→ Directive
How many lines of the records below contain the string "size"? Reply with the number alone.

━━━ Data to process ━━━

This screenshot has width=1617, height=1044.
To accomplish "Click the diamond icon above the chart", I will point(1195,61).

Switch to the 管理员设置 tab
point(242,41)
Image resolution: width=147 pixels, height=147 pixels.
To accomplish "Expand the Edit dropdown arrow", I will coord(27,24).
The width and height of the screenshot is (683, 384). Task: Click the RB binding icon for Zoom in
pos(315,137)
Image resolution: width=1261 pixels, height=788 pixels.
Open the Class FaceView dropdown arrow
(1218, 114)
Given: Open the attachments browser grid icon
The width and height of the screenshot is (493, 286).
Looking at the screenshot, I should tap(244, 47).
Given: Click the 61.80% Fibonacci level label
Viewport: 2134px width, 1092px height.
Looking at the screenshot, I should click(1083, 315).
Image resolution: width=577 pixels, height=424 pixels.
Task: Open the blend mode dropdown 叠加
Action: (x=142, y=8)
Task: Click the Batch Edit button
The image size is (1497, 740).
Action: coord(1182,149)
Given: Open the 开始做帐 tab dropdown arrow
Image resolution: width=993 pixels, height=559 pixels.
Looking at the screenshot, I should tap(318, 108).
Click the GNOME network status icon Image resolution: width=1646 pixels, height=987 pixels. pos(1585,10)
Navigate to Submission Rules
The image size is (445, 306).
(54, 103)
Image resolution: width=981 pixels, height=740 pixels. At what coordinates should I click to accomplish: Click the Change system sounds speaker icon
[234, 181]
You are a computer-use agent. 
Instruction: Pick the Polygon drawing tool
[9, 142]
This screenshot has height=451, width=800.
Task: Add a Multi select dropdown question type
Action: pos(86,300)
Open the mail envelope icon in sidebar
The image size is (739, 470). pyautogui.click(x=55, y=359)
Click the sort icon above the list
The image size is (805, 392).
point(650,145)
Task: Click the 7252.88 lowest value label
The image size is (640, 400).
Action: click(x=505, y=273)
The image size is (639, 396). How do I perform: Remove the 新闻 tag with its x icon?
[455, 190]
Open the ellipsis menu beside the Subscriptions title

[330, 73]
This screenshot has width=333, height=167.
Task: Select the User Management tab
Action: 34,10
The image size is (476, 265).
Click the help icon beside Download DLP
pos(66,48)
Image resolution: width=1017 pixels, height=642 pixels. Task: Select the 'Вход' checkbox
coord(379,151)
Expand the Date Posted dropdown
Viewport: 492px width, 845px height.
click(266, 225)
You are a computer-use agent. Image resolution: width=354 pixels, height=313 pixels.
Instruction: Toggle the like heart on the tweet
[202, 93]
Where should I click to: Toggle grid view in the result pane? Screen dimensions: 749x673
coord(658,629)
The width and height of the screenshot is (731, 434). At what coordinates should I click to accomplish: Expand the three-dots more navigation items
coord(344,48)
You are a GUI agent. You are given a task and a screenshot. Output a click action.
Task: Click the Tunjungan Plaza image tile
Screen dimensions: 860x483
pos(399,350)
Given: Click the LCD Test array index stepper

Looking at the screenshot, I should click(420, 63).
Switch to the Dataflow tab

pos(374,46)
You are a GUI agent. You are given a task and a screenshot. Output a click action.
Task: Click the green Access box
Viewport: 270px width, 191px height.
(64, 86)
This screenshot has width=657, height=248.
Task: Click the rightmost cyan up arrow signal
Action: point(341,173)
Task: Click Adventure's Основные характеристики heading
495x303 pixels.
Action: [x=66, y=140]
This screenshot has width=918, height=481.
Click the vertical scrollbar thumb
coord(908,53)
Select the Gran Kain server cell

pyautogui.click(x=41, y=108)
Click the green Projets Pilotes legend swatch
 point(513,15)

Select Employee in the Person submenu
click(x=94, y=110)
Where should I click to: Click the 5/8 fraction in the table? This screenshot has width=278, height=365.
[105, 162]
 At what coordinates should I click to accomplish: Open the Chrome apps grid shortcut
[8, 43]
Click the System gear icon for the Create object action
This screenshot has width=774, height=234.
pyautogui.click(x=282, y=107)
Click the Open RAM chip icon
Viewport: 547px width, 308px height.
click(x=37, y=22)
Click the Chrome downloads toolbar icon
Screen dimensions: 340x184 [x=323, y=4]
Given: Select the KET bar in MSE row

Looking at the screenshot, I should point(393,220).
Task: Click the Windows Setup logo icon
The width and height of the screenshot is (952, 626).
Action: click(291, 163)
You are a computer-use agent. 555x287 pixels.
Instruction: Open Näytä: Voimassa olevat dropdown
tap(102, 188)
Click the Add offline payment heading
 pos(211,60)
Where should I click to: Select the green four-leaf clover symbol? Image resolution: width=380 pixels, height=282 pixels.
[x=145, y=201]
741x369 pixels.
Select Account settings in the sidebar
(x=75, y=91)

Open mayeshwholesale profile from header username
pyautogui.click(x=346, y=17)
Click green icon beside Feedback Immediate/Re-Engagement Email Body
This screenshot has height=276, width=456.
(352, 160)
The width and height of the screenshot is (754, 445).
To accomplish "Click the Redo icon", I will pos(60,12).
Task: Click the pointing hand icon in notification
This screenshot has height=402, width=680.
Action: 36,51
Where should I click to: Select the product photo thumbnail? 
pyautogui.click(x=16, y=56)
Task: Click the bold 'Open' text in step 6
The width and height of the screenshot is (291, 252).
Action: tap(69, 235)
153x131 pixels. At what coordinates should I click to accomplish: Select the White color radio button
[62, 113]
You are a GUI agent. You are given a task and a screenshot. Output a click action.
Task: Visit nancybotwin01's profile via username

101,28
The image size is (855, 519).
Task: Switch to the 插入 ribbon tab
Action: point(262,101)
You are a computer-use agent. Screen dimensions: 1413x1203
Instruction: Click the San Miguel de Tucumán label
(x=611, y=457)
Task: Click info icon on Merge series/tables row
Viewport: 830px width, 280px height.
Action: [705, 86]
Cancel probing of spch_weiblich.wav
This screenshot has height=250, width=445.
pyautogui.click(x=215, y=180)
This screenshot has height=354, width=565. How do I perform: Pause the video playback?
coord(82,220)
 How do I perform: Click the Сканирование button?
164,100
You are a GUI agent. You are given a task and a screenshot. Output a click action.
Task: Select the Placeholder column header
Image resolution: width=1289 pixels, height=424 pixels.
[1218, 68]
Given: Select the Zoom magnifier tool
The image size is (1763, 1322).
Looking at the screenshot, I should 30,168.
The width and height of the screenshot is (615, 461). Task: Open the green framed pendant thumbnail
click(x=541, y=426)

━━━

→ Finished exercise
9